# looking for some ideas!



## Trainwreckfilms (Aug 19, 2009)

Hey all!

So..... I made the decision to dump ALL of my electric switches and convert to pneumatic! so far the process has been awesome! and since doing that I have been looking for some ideas on how to construct a great toggle switch control box for the air toggle switches. The only one I found on google is the one attached by The Nepenthes, Gestalt, and Delirium Railway. If anyone has Air switch boxes that are outdoors all the time could you reply with photos? I would love some ideas! 

Thanks!

FYI ALL OF MY LGB SWITCH MOTORS ARE FOR SALE (ill post in the classifieds soon)


----------



## Greg Elmassian (Jan 3, 2008)

you need a weatherproof boot over the toggle... Try searching for that...

http://www.elecdirect.com/full-boot-seal-for-toggle-switches-gray?gclid=CKj1tove9ssCFZOCfgodsawI0g

where are you buying your supples? looking for black plastic barbed tees, can't find them.

Greg


----------



## Trainwreckfilms (Aug 19, 2009)

Greg Elmassian said:


> you need a weatherproof boot over the toggle... Try searching for that...
> 
> http://www.elecdirect.com/full-boot-seal-for-toggle-switches-gray?gclid=CKj1tove9ssCFZOCfgodsawI0g
> 
> ...


Greg, I buy all of my equipment through Jack Verducci (ex president of the BAGRS) he is a dealer of Sunset Valley railroad products, I have no idea where he gets the black barbed t's but he is a good contact to get them! As for the boot covers I think I might actually make a cover for whatever I build. So I won't need the boot seals for pneumatic toggles. 

- Colin


----------



## Greg Elmassian (Jan 3, 2008)

I don't see any black plastic tees on the svrr site, just the metal ones, that eventually corrode. (electroless nickel plating not great in salt air) Notice that even on the SVRR site, they mention nickel can rust in a humid environment. http://www.sunsetvalleyrailroad.com/pneumatics.html look at the plastic tips for the toggles.
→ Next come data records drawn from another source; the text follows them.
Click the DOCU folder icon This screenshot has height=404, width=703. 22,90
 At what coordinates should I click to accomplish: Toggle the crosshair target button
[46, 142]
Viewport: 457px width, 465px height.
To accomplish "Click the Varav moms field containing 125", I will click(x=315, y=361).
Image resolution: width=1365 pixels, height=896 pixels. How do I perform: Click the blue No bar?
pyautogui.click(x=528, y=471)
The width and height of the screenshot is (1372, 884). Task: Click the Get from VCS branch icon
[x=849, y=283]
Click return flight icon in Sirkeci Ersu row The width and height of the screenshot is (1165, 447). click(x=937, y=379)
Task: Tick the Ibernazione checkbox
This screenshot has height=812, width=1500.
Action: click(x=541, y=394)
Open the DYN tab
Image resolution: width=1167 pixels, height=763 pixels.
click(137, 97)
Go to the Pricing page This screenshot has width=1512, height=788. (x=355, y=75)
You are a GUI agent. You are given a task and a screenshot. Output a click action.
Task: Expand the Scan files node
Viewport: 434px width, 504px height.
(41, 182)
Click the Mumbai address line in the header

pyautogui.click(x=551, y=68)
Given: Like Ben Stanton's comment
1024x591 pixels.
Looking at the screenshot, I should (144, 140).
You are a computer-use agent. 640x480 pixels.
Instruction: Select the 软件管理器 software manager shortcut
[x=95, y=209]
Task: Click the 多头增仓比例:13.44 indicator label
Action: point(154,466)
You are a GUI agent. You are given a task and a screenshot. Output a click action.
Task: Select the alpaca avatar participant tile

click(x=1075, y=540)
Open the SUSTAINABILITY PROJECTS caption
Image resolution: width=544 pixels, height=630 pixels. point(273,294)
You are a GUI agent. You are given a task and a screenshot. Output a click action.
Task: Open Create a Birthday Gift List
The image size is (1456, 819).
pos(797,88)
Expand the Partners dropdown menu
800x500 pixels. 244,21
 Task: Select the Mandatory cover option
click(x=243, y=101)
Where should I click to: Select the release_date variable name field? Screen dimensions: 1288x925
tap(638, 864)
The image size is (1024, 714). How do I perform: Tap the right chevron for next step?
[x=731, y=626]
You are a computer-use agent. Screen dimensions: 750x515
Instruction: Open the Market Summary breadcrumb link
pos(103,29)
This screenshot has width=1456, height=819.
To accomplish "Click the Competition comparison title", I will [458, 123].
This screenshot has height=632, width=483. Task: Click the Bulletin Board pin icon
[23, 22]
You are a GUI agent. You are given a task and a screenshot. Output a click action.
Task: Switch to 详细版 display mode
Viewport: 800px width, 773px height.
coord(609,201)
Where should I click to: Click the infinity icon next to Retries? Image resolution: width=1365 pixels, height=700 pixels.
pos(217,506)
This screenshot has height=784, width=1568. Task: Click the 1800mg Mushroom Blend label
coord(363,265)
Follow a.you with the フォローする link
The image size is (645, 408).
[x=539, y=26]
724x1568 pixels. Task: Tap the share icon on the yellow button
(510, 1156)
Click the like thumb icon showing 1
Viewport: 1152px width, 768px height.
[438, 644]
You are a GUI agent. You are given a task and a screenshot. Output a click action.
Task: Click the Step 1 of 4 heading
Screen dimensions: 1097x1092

I would think the boots would allow you to leave the toggles visible and accessible all the time, rather than the added expense and physical obstruction of a cover.

Thanks, 

Greg


----------



## R.W. Marty (Jan 2, 2008)

Trainwreckfilms said:


> Greg, I buy all of my equipment through Jack Verducci (ex president of the BAGRS) he is a dealer of Sunset Valley railroad products, I have no idea where he gets the black barbed t's but he is a good contact to get them! As for the boot covers I think I might actually make a cover for whatever I build. So I won't need the boot seals for pneumatic toggles.
> 
> - Colin


Are they the same as 1/4 inch drip irrigation supplies?


----------



## Greg Elmassian (Jan 3, 2008)

no, 1/16" id....


----------



## jimhoot (Mar 21, 2015)

Greg
Check local auto parts store.
Look for windshield washer hose fittings.


----------



## Trainwreckfilms (Aug 19, 2009)

Greg Elmassian said:


> I don't see any black plastic tees on the svrr site, just the metal ones, that eventually corrode. (electroless nickel plating not great in salt air) Notice that even on the SVRR site, they mention nickel can rust in a humid environment. http://www.sunsetvalleyrailroad.com/pneumatics.html look at the plastic tips for the toggles.
> 
> I would think the boots would allow you to leave the toggles visible and accessible all the time, rather than the added expense and physical obstruction of a cover.
> 
> ...


Greg,

I know the SVRR website has the nickel ones, however the ones i have been purchasing from jack are plastic! I would reach out to him. If you need his contact information please let me know and ill send it along. 

- Colin

650-207-8119


----------



## JackM (Jul 29, 2008)

As far as building a toggle switch control box goes, this is what I built 5-6 years ago, using S.V. materials. It's sits on my patio twelve months/year. 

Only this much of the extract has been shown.